## EXTRACT

· · · ·

During this procedure an endoscope (a thin flexible tube with a camera and a light on the end) is guided down the esophagus under sedation and used to examine the esophagus, stomach, and the duodenum (the first part of the small intestine). Disorders that would be found by an EGD include: problems of the esophagus such as esophagitis from acid reflux, strictures, eosinophilic esophagitis, Barrett's esophagus, and esophageal varices; problems of the stomach such as ulcers and hiatal hernias; and problems of the small intestine such as duodenal ulcers or celiac disease. Esophageal strictures can be dilated to alleviate problems swallowing and esophageal varices can be band ligated. To perform an upper endoscopy the patient must not have eaten solid foods for 8 hrs beforehand, but it doesn't require a clean-out like a colonoscopy.


During this procedure a colonoscope (a thin flexible tube with a camera and light on the end) is guided up the rectum and the colon under sedation. This is used to perform a thorough examination of the inside of the entire colon. We can remove colon polyps and/or take biopsies to diagnose any abnormalities. Of any form of colorectal cancer screening, colonoscopy has the best sensitivity for finding colon polyps and is able to prevent colon cancer by removing those precancerous polyps during the procedure. To get a good exam, the colon must be cleaned out with a colon prep prior to the procedure. In addition to colorectal cancer screening, we use colonoscopy to diagnose colonic disorders such as ulcerative colitis, Crohn's disease, and microscopic colitis and to look for causes of rectal bleeding.


Under sedation, a side viewing endoscope (a flexible tube with a light and camera) is passed to the duodenum where the bile duct and pancreatic duct exit into the small intestine at the major papilla. Using fluoroscopy (X-ray guidance) we are able to pass a catheter into the bile duct where it can be used to remove stones from the bile duct (usually that have fallen down from the gallbladder), take samples, perform dilations of strictures, or place stents (thin plastic tubes that are temporarily left in place to hold the bile duct open). This procedure is done in a hospital setting (as an inpatient or outpatient) with deep sedation.

Hemorrhoidal Banding

Hemorrhoid banding, or rubber band ligation (RBL), is a fast and non-surgical approach to hemorrhoid treatment. Unlike hemorrhoidectomy, it doesn't require fasting, sedation or post-procedure care. And unlike home remedies that provide temporary relief, it completely removes hemorrhoid symptoms.

· · · ·

## DATA PROVIDED
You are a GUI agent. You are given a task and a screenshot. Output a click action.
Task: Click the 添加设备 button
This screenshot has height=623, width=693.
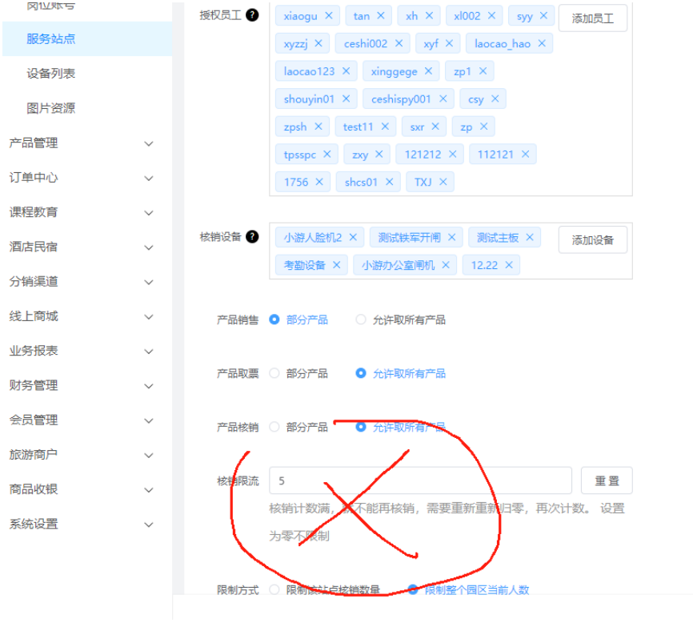click(592, 239)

· · · ·

## ACTION ITEM
Using the text on digestive procedures, answer these:
(a) For how long must a patient avoid solid food before an upper endoscopy?
(b) What must be done to the colon before a colonoscopy to get a good exam?
(c) What three things does hemorrhoid banding not require, unlike hemorrhoidectomy?

## EXERCISE RESPONSE
(a) 8 hours.
(b) It must be cleaned out with a colon prep.
(c) Fasting, sedation, and post-procedure care.